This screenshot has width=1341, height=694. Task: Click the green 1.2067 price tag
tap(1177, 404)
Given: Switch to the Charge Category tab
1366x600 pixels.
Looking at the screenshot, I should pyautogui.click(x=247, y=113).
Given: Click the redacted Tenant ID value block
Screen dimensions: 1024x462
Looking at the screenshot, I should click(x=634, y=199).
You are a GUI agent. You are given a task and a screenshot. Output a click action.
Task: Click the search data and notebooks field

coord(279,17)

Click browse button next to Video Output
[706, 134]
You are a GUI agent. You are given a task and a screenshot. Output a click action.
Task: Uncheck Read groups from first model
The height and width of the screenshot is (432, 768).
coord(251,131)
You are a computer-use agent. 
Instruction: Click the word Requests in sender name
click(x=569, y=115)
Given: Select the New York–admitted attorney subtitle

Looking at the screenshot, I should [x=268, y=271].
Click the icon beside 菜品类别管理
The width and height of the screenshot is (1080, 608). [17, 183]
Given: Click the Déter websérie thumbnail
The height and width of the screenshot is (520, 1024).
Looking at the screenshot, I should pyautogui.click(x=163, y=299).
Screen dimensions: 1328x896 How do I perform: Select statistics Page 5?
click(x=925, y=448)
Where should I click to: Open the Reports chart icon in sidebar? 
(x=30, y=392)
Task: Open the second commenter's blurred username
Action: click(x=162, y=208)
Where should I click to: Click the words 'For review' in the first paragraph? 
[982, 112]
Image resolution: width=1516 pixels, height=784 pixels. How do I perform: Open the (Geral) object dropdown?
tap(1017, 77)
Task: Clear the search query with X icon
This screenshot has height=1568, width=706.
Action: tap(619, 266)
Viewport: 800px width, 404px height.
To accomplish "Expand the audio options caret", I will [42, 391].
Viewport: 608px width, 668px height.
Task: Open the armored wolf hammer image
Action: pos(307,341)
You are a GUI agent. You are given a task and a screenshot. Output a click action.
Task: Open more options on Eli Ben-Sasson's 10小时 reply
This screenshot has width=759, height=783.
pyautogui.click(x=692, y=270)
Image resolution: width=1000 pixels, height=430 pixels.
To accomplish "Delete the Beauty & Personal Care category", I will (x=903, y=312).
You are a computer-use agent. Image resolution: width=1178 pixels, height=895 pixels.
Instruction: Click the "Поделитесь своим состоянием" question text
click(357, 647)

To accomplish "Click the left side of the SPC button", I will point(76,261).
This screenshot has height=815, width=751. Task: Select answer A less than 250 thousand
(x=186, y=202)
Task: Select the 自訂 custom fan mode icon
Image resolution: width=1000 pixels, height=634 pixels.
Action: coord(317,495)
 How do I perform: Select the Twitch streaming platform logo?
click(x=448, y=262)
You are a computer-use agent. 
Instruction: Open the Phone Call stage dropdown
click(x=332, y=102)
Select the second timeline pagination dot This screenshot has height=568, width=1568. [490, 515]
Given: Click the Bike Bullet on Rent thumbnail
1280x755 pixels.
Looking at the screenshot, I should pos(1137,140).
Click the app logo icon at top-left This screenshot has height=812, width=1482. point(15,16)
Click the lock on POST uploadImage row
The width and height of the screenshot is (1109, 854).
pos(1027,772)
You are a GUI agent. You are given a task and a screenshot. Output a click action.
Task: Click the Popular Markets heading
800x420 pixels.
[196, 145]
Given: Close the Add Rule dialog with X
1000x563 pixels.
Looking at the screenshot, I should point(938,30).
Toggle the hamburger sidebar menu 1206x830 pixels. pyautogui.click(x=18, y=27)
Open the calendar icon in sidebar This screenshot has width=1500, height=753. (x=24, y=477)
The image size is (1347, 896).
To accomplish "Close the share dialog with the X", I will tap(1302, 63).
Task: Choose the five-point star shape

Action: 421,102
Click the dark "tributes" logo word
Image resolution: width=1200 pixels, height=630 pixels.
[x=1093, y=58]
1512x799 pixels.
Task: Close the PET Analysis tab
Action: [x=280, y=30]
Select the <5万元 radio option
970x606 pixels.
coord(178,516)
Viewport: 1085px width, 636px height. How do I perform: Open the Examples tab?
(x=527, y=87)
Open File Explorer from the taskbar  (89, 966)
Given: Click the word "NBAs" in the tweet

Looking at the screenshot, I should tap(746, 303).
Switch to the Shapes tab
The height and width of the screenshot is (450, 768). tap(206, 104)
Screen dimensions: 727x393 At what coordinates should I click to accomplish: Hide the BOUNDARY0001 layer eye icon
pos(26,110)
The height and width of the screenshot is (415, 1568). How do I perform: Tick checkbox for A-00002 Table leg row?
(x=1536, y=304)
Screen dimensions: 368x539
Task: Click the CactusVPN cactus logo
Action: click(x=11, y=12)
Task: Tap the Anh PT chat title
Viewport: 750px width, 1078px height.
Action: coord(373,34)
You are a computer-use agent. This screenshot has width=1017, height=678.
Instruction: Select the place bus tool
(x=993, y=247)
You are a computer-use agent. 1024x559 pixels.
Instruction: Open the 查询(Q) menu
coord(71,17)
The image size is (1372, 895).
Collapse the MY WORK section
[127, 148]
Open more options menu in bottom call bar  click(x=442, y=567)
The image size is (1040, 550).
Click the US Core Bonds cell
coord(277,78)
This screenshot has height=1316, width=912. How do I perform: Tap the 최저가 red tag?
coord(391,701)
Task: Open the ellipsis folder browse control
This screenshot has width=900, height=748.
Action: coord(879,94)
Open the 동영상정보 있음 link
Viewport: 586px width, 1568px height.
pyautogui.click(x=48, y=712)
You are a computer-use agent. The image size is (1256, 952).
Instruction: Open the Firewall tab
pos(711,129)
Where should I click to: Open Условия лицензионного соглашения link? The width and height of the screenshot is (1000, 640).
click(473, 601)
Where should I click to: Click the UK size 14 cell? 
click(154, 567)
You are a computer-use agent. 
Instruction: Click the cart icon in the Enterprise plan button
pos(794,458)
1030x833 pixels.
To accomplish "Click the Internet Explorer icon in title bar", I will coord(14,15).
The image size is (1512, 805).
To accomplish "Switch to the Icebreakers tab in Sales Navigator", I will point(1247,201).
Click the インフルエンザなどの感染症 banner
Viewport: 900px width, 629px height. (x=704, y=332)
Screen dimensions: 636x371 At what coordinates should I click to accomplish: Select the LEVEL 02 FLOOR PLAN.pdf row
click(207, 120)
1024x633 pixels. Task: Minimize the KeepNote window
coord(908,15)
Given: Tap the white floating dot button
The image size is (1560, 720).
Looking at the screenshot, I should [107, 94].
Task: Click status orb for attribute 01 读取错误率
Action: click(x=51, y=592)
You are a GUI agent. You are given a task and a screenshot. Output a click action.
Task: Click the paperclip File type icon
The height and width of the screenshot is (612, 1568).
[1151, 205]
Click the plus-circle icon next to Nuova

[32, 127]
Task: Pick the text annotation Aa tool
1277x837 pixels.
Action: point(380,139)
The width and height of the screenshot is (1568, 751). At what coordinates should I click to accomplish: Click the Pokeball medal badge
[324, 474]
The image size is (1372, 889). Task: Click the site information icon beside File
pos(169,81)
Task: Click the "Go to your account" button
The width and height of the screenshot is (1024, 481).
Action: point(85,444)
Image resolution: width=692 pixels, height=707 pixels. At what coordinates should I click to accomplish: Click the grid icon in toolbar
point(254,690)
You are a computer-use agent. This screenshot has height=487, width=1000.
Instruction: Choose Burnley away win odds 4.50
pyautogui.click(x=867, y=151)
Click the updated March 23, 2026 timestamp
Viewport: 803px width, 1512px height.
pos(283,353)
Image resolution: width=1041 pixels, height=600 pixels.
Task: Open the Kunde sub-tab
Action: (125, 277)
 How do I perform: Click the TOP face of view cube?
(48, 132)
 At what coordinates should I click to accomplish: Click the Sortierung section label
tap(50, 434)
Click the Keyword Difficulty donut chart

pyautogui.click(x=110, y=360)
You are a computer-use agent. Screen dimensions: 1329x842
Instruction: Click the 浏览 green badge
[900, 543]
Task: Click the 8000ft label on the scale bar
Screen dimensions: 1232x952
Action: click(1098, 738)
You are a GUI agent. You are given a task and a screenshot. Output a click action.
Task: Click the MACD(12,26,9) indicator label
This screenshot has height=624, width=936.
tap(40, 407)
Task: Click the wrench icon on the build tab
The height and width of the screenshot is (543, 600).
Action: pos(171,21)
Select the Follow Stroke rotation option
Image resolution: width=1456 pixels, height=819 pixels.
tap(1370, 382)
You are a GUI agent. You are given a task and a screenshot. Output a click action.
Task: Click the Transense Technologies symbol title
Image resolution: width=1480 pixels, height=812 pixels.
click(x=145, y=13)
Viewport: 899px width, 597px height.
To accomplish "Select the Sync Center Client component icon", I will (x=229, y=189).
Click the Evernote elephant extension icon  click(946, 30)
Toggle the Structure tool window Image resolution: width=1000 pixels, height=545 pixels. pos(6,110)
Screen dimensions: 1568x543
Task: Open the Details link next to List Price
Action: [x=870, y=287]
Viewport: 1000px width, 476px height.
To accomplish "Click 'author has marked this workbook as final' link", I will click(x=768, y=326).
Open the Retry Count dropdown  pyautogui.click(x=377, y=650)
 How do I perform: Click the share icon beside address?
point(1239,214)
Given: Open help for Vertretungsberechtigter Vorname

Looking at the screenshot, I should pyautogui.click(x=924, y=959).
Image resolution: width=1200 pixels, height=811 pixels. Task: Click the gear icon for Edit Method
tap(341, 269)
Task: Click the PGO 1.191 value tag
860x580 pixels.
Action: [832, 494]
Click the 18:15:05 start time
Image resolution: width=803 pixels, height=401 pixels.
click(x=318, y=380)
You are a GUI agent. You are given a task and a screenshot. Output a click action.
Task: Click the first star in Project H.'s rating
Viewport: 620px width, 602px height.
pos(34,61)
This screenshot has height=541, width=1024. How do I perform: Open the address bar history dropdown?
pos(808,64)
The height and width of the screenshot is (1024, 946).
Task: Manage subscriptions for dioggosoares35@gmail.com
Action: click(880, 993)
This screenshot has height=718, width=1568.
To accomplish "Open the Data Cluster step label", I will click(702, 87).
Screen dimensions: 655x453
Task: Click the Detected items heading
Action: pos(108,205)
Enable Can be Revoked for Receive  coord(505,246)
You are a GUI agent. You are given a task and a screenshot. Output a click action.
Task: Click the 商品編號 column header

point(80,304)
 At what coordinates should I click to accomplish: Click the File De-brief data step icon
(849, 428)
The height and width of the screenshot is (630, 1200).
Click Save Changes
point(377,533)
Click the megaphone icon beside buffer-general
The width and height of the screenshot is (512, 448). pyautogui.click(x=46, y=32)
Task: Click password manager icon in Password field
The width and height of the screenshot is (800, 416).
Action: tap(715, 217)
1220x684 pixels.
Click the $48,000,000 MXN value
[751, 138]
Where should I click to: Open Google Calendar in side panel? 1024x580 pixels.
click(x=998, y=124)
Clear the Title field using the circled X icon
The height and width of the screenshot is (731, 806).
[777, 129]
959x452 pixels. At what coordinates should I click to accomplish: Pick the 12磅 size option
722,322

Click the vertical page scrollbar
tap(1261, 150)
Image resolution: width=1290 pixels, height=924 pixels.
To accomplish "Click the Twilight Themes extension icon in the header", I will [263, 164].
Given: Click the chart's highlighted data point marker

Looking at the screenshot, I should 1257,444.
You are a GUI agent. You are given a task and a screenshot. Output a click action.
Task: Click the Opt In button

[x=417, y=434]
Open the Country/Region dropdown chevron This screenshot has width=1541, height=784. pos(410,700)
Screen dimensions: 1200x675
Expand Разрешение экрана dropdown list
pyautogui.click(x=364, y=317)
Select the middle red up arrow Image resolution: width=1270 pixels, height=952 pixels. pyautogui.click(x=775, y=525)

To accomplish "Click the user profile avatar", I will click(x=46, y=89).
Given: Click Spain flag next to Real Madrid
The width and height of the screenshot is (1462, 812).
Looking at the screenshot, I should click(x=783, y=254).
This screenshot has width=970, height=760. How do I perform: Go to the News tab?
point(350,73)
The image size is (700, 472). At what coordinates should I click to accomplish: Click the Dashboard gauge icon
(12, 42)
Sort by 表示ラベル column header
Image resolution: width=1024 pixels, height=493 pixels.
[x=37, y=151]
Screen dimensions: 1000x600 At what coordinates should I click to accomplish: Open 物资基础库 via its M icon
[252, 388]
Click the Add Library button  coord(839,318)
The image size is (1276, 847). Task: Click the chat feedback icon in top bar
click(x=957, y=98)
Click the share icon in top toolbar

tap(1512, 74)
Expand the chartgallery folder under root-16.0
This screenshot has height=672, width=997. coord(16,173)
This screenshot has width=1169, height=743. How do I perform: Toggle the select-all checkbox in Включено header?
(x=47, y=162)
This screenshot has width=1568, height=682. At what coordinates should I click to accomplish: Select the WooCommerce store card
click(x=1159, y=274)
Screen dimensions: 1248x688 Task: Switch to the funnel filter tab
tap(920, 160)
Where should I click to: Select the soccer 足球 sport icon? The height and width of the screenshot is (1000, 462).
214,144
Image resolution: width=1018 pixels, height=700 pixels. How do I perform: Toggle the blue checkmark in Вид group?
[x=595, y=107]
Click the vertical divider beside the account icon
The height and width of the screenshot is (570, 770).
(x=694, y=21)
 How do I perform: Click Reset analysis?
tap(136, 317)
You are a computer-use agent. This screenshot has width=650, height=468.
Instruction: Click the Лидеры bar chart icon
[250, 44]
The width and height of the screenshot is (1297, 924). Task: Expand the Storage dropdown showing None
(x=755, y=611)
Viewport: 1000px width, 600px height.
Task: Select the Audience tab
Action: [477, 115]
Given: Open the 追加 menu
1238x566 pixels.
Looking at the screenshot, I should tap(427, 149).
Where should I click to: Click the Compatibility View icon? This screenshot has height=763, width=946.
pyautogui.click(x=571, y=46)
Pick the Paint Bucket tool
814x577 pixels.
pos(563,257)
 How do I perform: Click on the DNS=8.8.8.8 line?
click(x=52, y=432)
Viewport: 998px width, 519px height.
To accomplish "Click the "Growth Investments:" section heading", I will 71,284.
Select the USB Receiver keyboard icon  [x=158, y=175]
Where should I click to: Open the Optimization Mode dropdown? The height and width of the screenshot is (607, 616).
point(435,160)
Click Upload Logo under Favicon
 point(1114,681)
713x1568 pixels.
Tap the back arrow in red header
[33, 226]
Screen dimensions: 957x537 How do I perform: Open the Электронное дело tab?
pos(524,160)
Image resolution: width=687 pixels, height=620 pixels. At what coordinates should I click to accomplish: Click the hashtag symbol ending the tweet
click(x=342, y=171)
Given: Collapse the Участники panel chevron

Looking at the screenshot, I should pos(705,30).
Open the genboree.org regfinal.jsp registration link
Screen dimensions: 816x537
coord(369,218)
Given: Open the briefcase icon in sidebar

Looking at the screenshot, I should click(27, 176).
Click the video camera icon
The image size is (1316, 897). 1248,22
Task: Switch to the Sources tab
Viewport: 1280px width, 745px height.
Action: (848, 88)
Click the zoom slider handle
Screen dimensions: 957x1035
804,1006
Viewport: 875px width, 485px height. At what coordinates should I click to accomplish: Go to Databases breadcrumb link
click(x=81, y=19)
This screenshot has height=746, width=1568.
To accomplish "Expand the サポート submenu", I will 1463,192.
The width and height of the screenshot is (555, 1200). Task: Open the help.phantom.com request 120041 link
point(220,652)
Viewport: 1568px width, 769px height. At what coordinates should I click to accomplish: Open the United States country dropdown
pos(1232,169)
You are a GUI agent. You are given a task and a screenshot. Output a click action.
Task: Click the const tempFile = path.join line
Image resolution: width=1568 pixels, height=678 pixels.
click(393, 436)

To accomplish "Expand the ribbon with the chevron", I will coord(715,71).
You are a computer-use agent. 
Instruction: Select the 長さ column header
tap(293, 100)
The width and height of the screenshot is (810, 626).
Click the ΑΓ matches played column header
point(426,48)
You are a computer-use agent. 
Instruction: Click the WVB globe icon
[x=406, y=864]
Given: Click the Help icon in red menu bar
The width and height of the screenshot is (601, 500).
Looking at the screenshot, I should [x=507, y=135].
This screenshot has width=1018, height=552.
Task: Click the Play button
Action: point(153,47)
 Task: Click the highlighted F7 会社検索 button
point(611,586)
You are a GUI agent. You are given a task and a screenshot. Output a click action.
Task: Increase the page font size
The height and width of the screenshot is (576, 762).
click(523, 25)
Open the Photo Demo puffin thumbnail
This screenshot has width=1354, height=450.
.....
◆ About this exercise: Go through the entries above and tally each line that has the word "dialog"; reply with the tally and nothing else.

◆ Solution for this problem: 2